Junior Transportation Design students at CCS in Detroit recently completed a project sponsored by General Motors developing vehicle concepts for one of GM's eight Global brands that utilized the innovative E-Flex technology, a plug-in, electrically driven powertrain with an on-board Range Extender.
Throughout the semester students developed innovative concepts utilizing the E-Flex powertrain and its four critical components, lithium-ion battery, motor/generator set, electric traction motor, and on-board fuel source. GM design executives Bob Boniface, Director of Advanced Design and Gary Ruiz, both CCS alumni, worked with the students throughout the semester on the project.
Evan Mai presented the Cadillac V-Flex, a mid-engine electric race car that uses GM's E-Flex platform in a new configuration and advances Cadillac's art & science design language.
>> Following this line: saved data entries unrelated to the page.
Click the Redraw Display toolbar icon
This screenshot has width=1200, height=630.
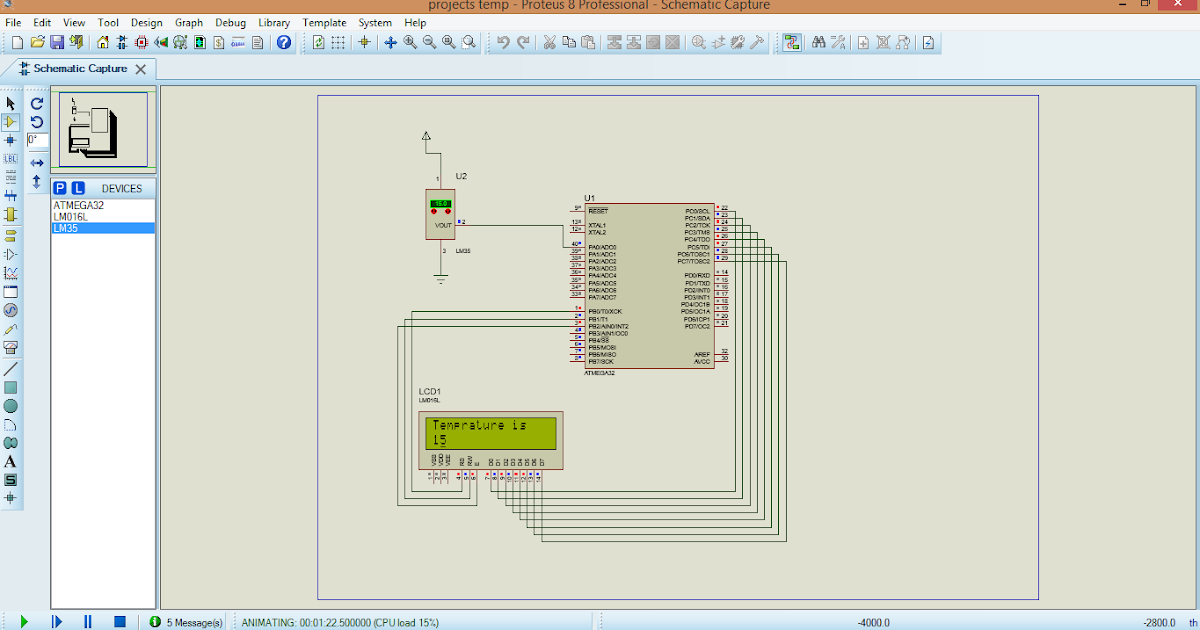tap(319, 42)
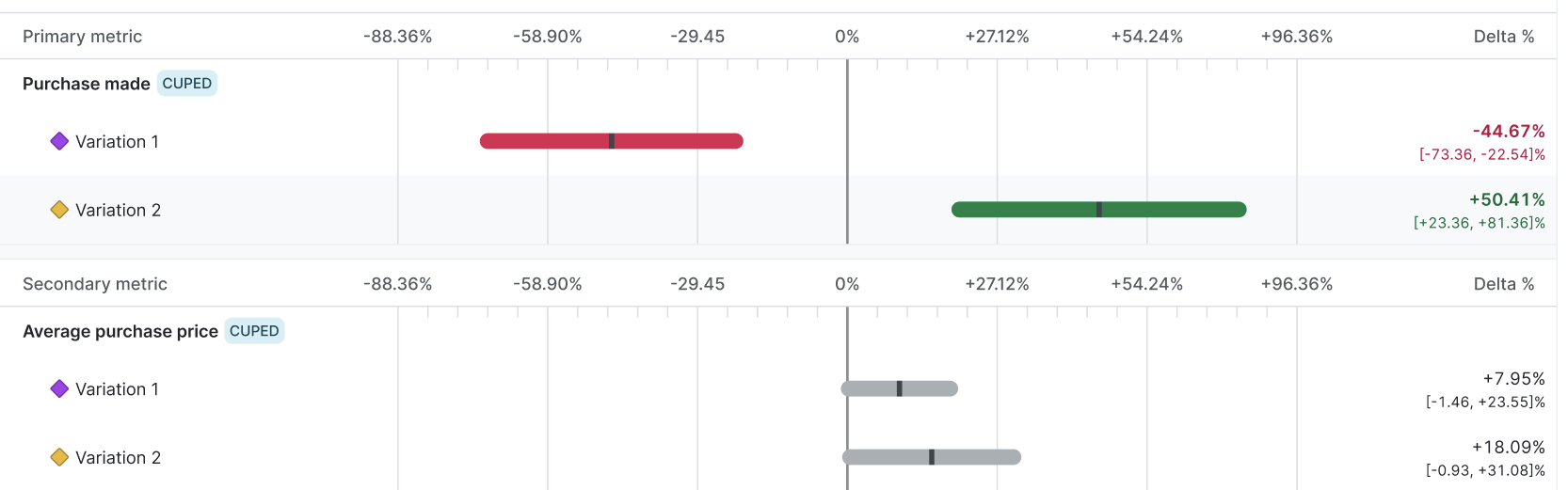Screen dimensions: 1568x490
Task: Click the +7.95% delta value
Action: [x=1513, y=378]
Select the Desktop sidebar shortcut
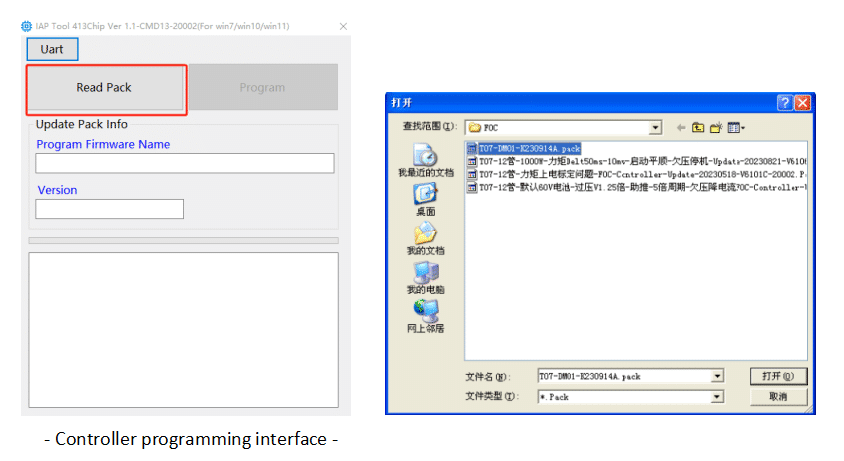Viewport: 844px width, 461px height. coord(426,200)
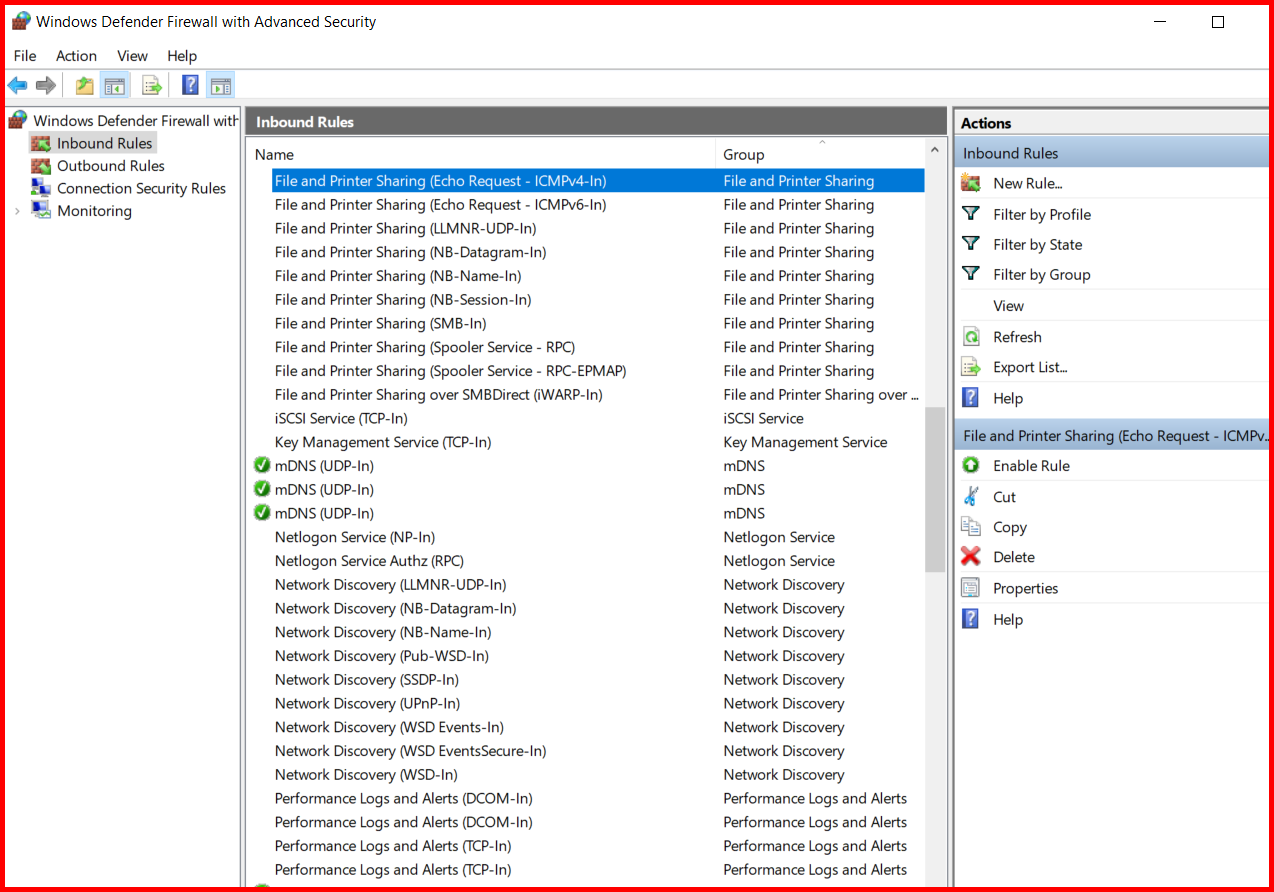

The race inspired proportion and layout of the V-Flex draws heavily from Le Mans prototype and F1 cars. Power would come from an electric motor with a range extending internal combustion engine. The Li-ion battery placed in the bottom center of the vehicle could be swapped from underneath the car during pit stops. Aluminum heat sinks in the rear efficiently dissipate heat away from the motor and battery while performing as a rear spoiler.
The front grille serves to communicate the Cadillac design philosophy and also serves as a functional aerodynamic enhancement. Phase changing louvers and rudders are controlled via a haptic interface to increase performance during extreme driving conditions. Cadillac's origami inspiration can be progressed with new methods of folding paper. Creasing and bending different types of paper allow more sophisticated forms which can be translated in to the topology of a vehicle. This new form of paper folding influences the design of the V-Flex.
SAAB Locus Solus
Ian Hedge's "Locus Solus" aspires to be an automotive perpetual motion machine. Designed for optimal efficiency in a dystopian future where conventional power sources have become all but unaffordable, its electric drive system absorbs the energy that is normally lost in other cars.
The white top surface absorbs solar power, while the magnetically controlled suspension, which supports four-wheel steering and active camber through a type of ball-in-socket joint, connects narrow, low drag tires that absorb friction heat.
The form language was labeled "mechanical aerodynamics", defined by dramatic constructional forms with powerful graphics and eye-catching colors. The Saab brand identity is maintained in graphics and a strong wedge-shape attitude.